## Short problem
Retype the items below, from the line with "Screen dimensions: 1224x688" up to and including the line with "Open PaisaPay ID 4304578430 link", leaving the pictures out of your answer.

(A run of records)
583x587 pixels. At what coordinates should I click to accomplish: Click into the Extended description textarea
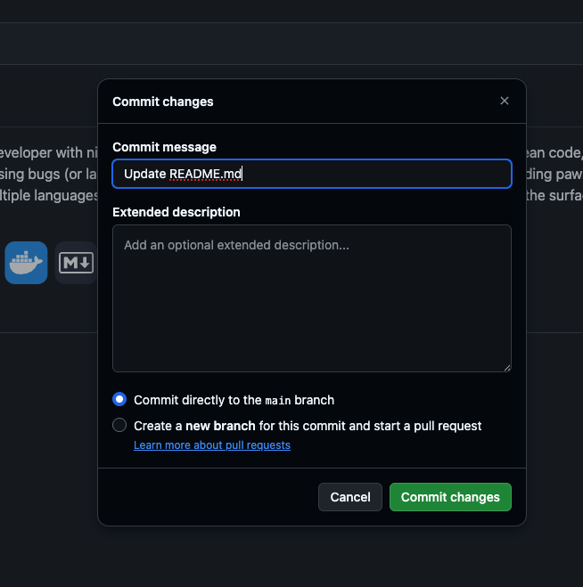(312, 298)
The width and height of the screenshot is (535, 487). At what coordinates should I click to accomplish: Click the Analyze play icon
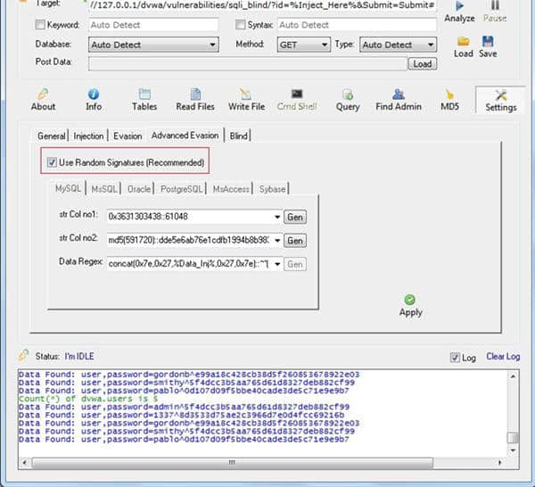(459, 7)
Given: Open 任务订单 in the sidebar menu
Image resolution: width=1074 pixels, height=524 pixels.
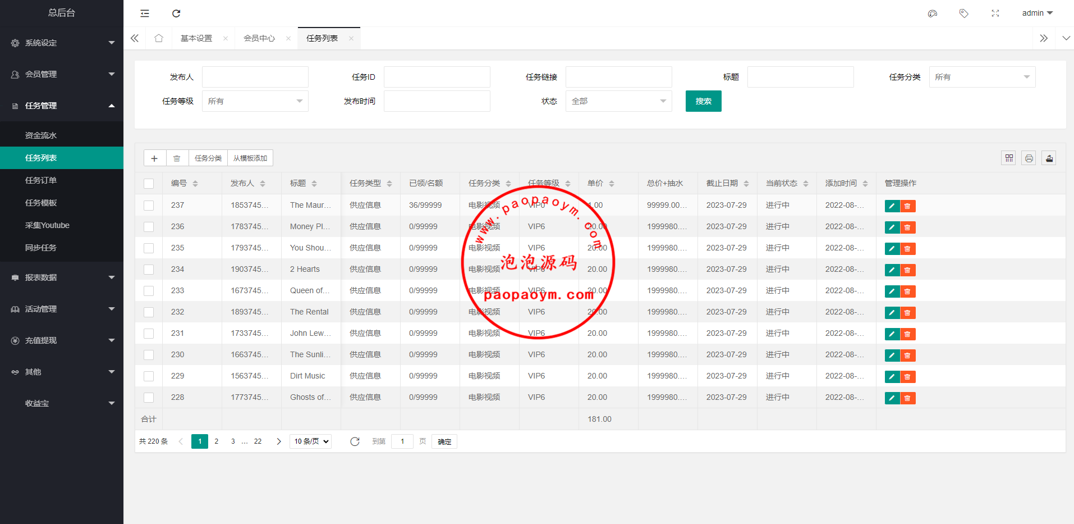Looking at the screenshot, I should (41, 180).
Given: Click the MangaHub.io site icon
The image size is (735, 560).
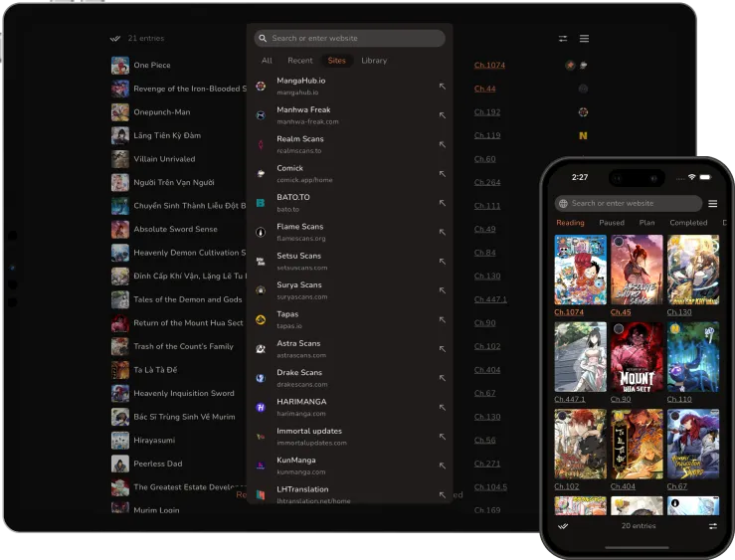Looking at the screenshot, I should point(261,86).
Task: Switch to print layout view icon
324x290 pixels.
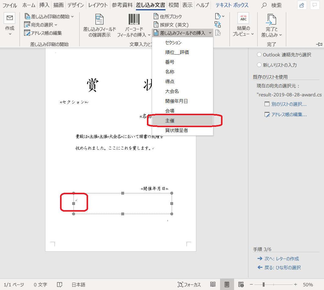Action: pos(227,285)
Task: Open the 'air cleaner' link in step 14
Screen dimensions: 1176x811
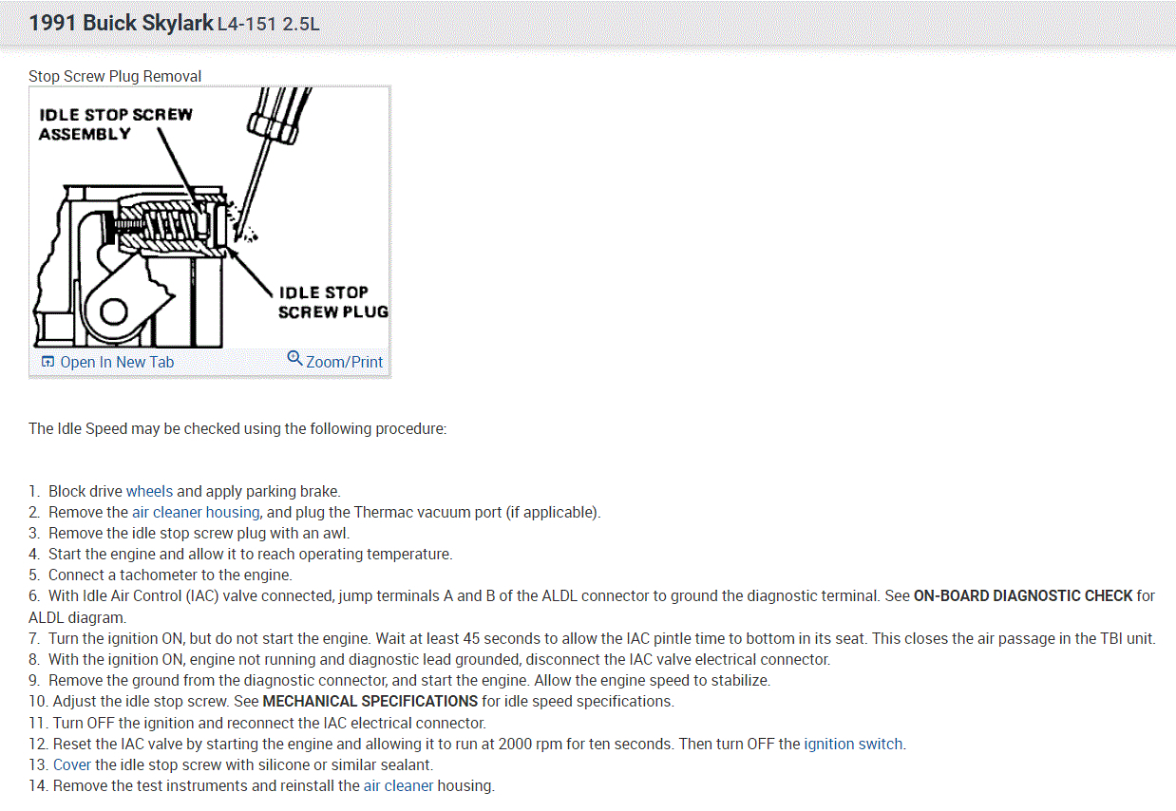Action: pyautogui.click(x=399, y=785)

==

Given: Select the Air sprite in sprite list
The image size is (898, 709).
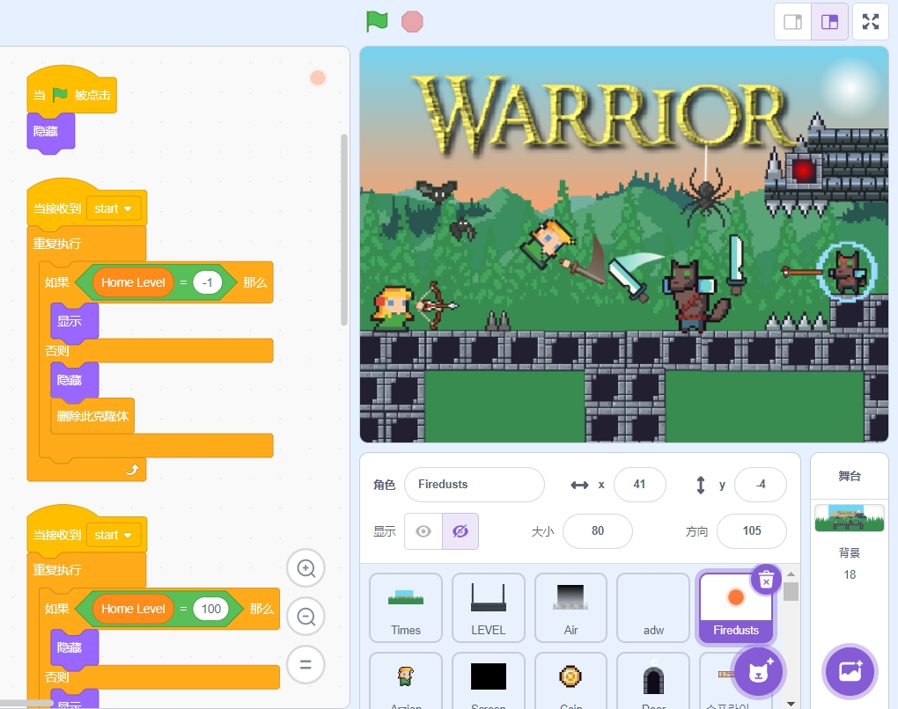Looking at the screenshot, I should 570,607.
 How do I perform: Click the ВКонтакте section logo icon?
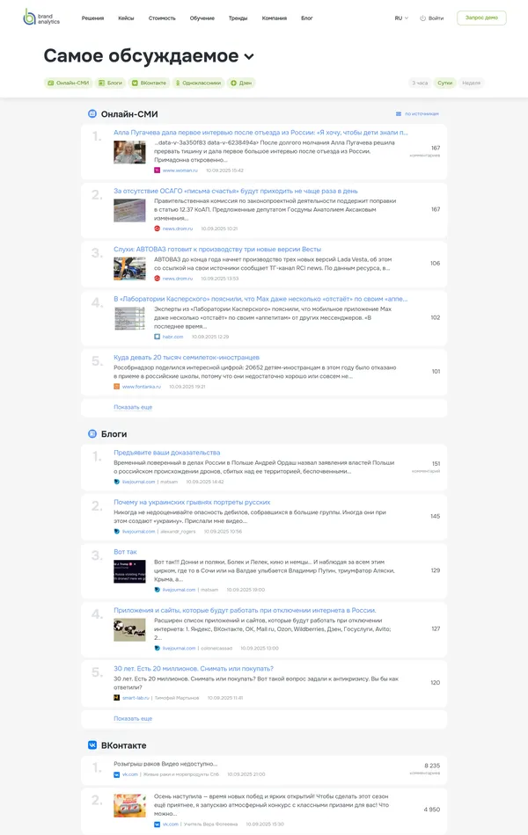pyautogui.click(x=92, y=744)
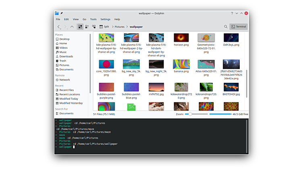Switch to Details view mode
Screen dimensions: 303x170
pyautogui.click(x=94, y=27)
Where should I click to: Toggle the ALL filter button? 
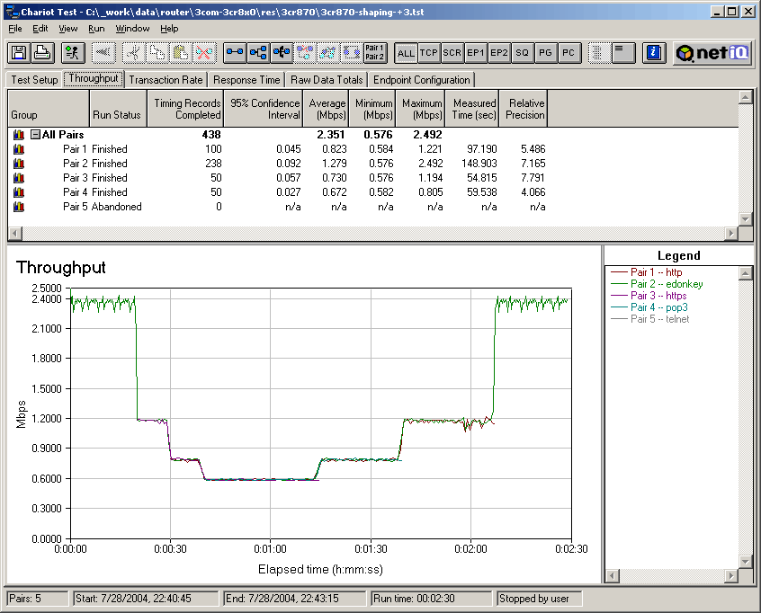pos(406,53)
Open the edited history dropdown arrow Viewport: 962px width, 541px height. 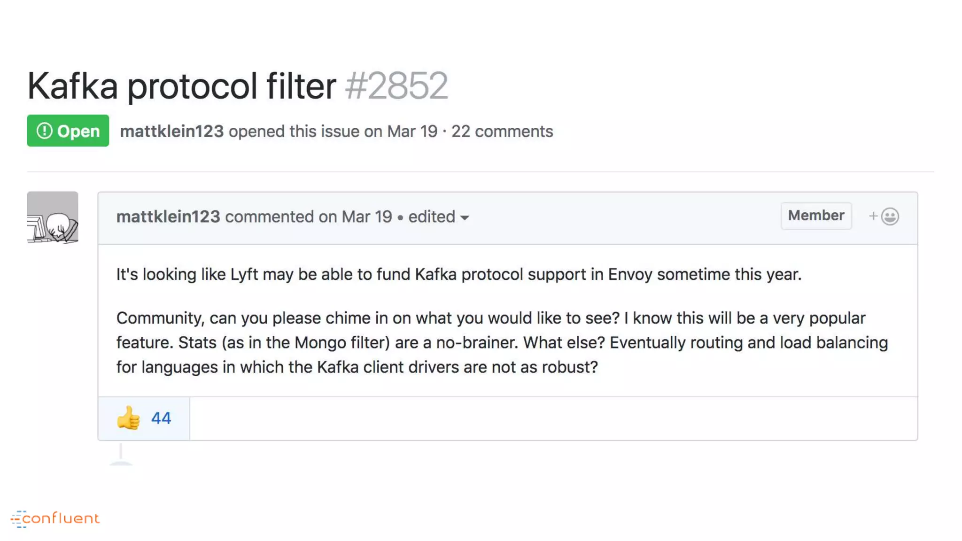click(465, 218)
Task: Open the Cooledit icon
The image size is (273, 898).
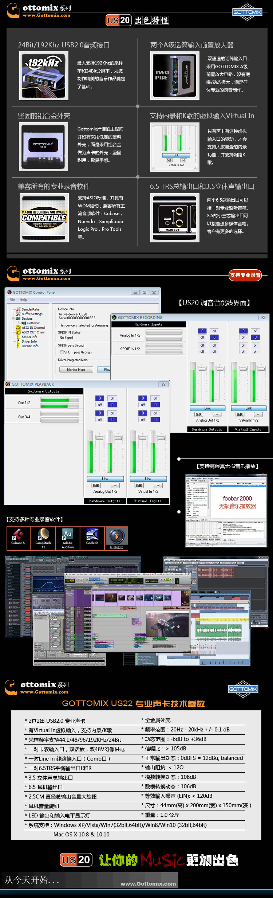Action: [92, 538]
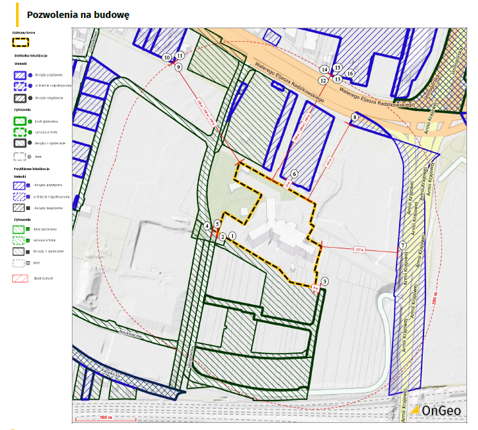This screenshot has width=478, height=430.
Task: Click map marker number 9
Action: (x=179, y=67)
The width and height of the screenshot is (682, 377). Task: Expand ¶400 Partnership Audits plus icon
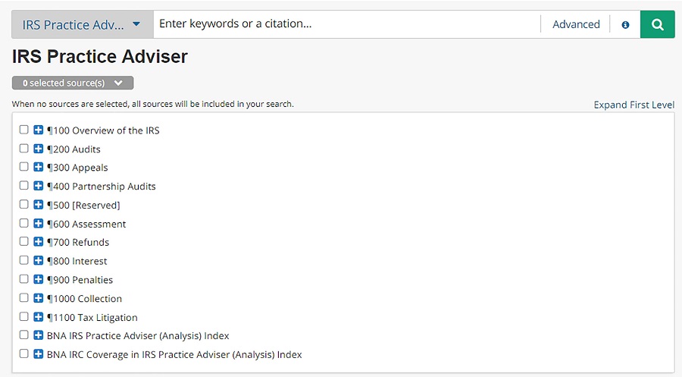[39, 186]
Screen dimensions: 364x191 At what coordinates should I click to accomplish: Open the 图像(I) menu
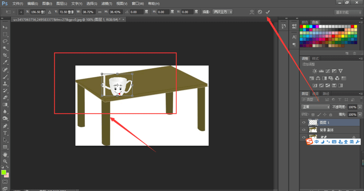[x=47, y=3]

...

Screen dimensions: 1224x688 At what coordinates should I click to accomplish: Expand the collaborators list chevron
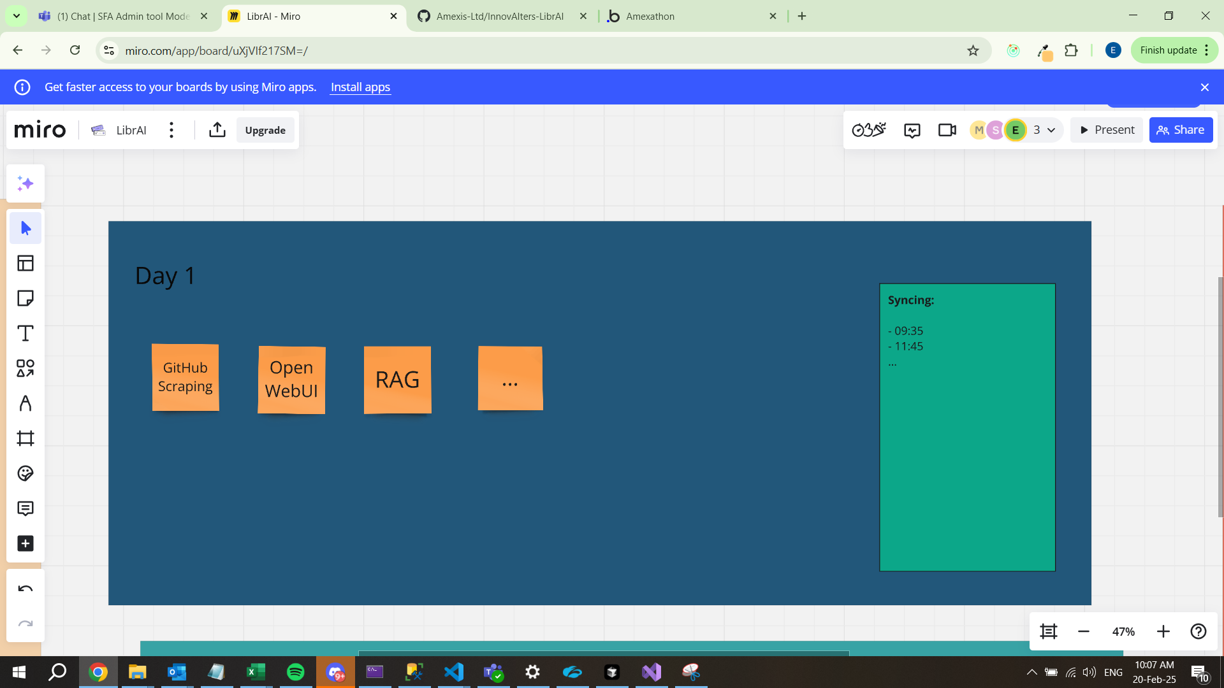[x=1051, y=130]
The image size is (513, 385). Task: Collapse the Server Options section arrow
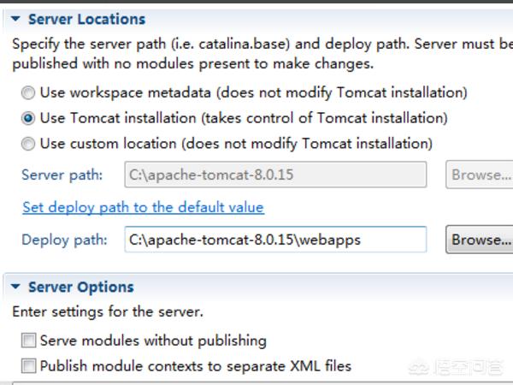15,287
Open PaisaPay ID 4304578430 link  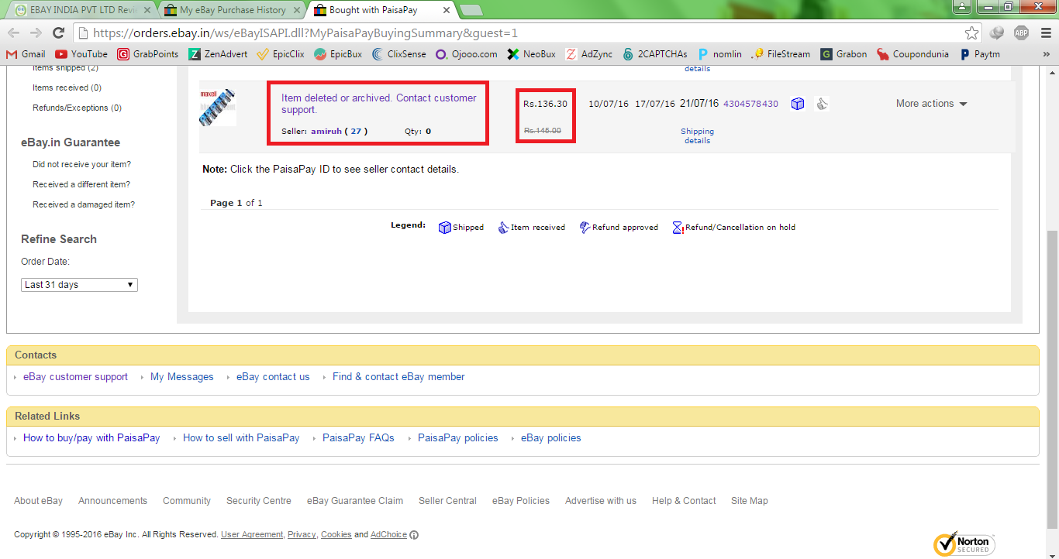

## Written response
Screen dimensions: 1224x688 At what coordinates should I click to accomplish: Expand the collaborators list chevron
[x=1051, y=130]
The image size is (513, 385). Task: Collapse the Server Options section arrow
15,287
Open PaisaPay ID 4304578430 link  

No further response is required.